• _Exercise aim_: Quote, word for word, the portion of the commit message on avoiding cvtps2dq in MSan builds between "Note that cvtps2dq" and "same shadow propagation.", inclusive.

### Excerpt provided

Don't make use of cvtps2dq in MSan builds

MemorySanitizer's instrumentation currently does not handle the cvtps2dq
intrinsic/instruction. It falls back to checking the source operand for
any uninitialized data. In shaders we can have conditional code which
causes only some SIMD lanes to be initialized, and only those lanes are
logically used in further computations. So it's valid in these cases to
do operations that use cvtps2dq on a partially initialized vector, but
MSan will report it as an error.

This can be worked around by avoiding the use of cvtps2dq and instead
relying on lowerRoundInt(), which translates into the nearbyint
intrinsic followed by an FPToSI. MemorySanitizer handles the former
in the maybeHandleSimpleNomemIntrinsic() method, which copies the shadow
of the source vector to the destination vector (i.e. it propagates it
without checking it).

Note that cvtps2dq does not follow the same code path as nearbyint
because it has different types for the source and destination vector.
We could handle it explicitly by doing the same shadow propagation.
Considering that the workaround in Reactor results in simply using two
cheap instructions instead of one it's not performance critical to fix
this in LLVM.

The rr::RoundIntClamped() intrinsic required a fix in the fallback path:
0x80000000 was meant to represent -2147483648 but instead got casted
to a positive float value of 2147483648.0f. Explicitly casting it to
int first produces the desired negative integer value before the
conversion to float.

Bug: b/172238865
Change-Id: I4f07bb8cb6d25d914dab836f64510f8b2bad18ba
Reviewed-on: https://swiftshader-review.googlesource.com/c/SwiftShader/+/65608
Kokoro-Result: kokoro <noreply+kokoro@google.com>
Reviewed-by: Alexis Hétu <sugoi@google.com>
Tested-by: Nicolas Capens <nicolascapens@google.com>
diff --git a/src/Reactor/LLVMReactor.cpp b/src/Reactor/LLVMReactor.cpp
index 77b9fbc..05002a6 100644
--- a/src/Reactor/LLVMReactor.cpp
+++ b/src/Reactor/LLVMReactor.cpp
@@ -2671,7 +2671,7 @@
 RValue<Int4> RoundInt(RValue<Float4> cast)
 {
 	RR_DEBUG_INFO_UPDATE_LOC();
-#if defined(__i386__) || defined(__x86_64__)
+#if(defined(__i386__) || defined(__x86_64__)) && !__has_feature(memory_sanitizer)

######
### Listed records

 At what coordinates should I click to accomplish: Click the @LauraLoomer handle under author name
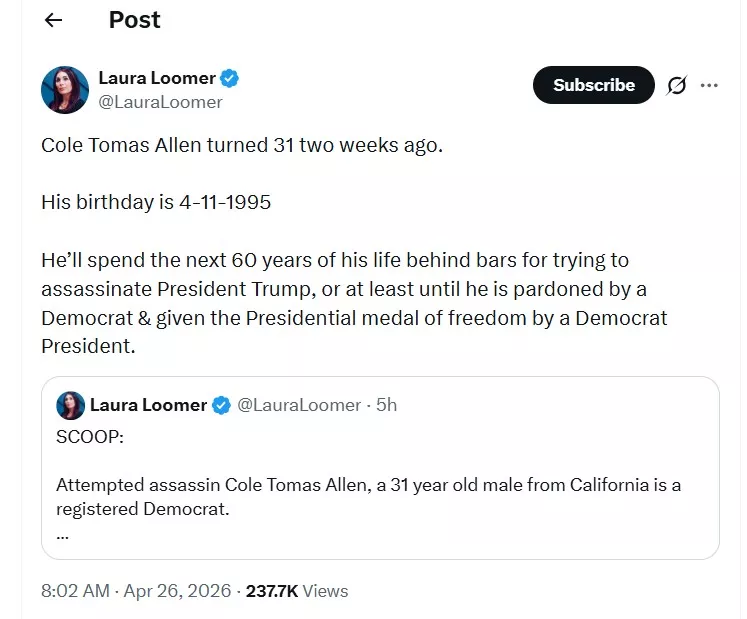(x=160, y=102)
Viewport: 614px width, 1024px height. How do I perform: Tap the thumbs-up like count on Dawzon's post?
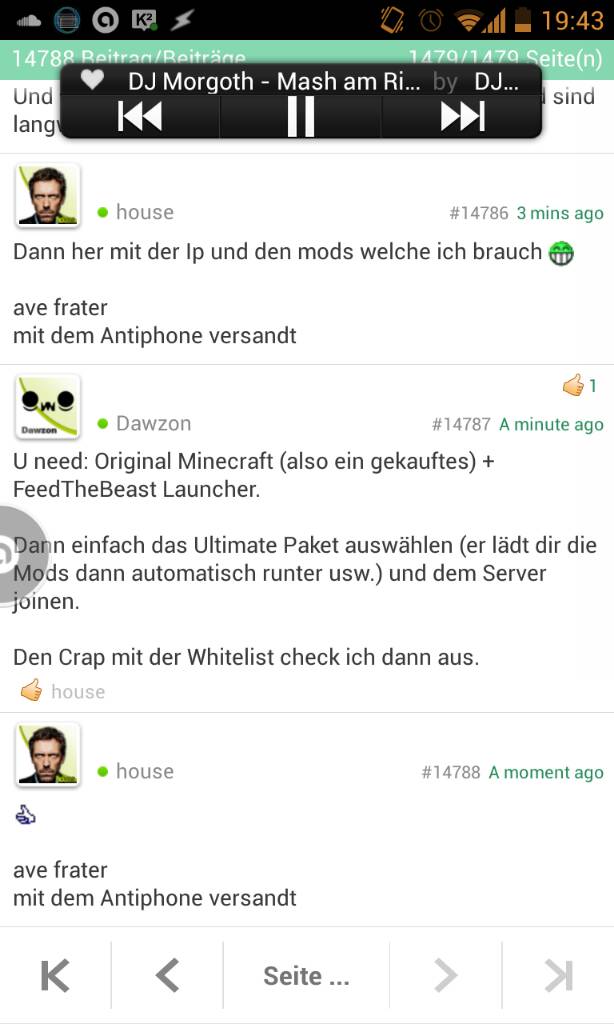click(580, 385)
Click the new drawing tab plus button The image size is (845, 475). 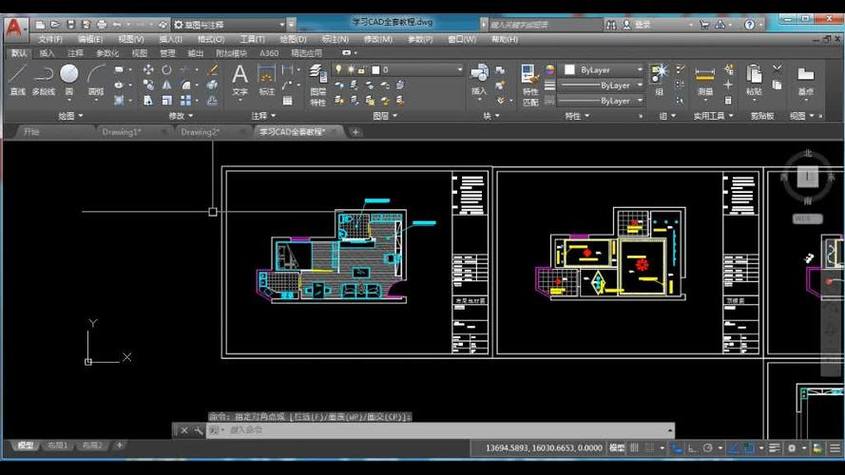355,132
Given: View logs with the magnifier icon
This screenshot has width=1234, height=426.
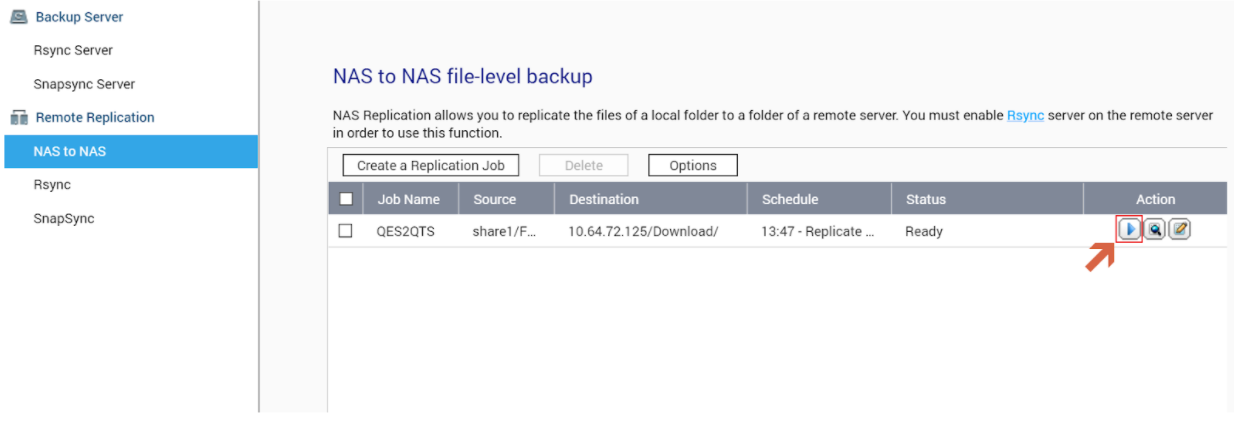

######

• _Exercise response_:
Note that cvtps2dq does not follow the same code path as nearbyint
because it has different types for the source and destination vector.
We could handle it explicitly by doing the same shadow propagation.